The Attempt at a Solution



Charge densities:
[tex]\sigma = \frac{dq}{dy*l}[/tex] (an infinitely small q over an infinitely small surface)
[tex]\lambda = \frac{dq}{l}[/tex] (total charge of the strip / total length)

[tex]dE = \frac{2k\lambda}{\sqrt{y^2+z^2}}[/tex]
(electric field due to a long strip)
[tex] dE_z = dE sin\theta = \frac{2k\lambda y}{{(y^2+z^2)}^{3/2}}[/tex]
(its z component is what we need)
[tex] dE_z = dE sin\theta = \frac{2k\sigma y}{{(y^2+z^2)}^{3/2}}dy[/tex]
(dy is necessary, so replace lambda with sigma)

The following is what I get after the integration,

[tex]{-2\sigma k} \frac{1}{\sqrt {y^2+z^2}}[/tex]

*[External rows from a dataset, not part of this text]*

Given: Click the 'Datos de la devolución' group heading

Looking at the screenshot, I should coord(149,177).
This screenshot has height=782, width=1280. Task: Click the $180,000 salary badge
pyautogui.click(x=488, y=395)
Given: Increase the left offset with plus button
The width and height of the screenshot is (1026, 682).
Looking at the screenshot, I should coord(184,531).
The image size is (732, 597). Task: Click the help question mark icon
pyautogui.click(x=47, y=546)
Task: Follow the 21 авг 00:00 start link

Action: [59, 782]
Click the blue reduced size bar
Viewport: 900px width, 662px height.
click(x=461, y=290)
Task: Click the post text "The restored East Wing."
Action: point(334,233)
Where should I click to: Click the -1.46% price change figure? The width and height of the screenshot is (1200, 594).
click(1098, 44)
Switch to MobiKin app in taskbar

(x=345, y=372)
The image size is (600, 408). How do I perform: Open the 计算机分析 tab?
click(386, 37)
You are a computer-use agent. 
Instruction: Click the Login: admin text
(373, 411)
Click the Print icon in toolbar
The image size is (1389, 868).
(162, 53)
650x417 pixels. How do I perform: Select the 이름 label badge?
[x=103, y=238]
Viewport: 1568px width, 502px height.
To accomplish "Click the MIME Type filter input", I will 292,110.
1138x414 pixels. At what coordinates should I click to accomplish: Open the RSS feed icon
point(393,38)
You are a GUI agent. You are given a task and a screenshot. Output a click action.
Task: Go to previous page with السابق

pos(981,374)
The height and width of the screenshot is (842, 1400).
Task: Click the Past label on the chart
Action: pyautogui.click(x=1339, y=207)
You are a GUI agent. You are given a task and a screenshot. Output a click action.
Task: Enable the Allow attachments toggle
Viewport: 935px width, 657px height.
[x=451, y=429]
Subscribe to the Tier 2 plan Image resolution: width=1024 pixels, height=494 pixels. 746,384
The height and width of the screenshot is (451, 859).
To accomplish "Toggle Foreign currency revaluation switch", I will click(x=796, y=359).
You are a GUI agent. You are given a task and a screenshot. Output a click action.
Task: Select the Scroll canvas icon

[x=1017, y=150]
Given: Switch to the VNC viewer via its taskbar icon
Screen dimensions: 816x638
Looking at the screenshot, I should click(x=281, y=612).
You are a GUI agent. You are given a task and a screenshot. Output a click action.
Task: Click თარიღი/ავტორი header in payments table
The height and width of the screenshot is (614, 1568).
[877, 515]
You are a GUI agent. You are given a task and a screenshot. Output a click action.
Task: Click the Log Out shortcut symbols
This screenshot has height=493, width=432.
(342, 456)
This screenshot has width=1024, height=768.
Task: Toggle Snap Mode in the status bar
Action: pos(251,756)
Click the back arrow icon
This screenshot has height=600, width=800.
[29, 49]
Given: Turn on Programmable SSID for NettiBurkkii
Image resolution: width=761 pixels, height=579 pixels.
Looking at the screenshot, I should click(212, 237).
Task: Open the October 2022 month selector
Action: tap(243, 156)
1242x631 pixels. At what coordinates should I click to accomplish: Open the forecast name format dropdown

The limits are zero and infinity, so I end up with;
[tex]\frac{2\sigma k}{z}[/tex]

There is an example of uniformly charged disk in my textbook. The formula for electric field for that disk does not depend on the distance. That's why I believe I've done this question wrong. What do you think about my solution? I am not sure if I wrote charge densities correct, so that may be the mistake.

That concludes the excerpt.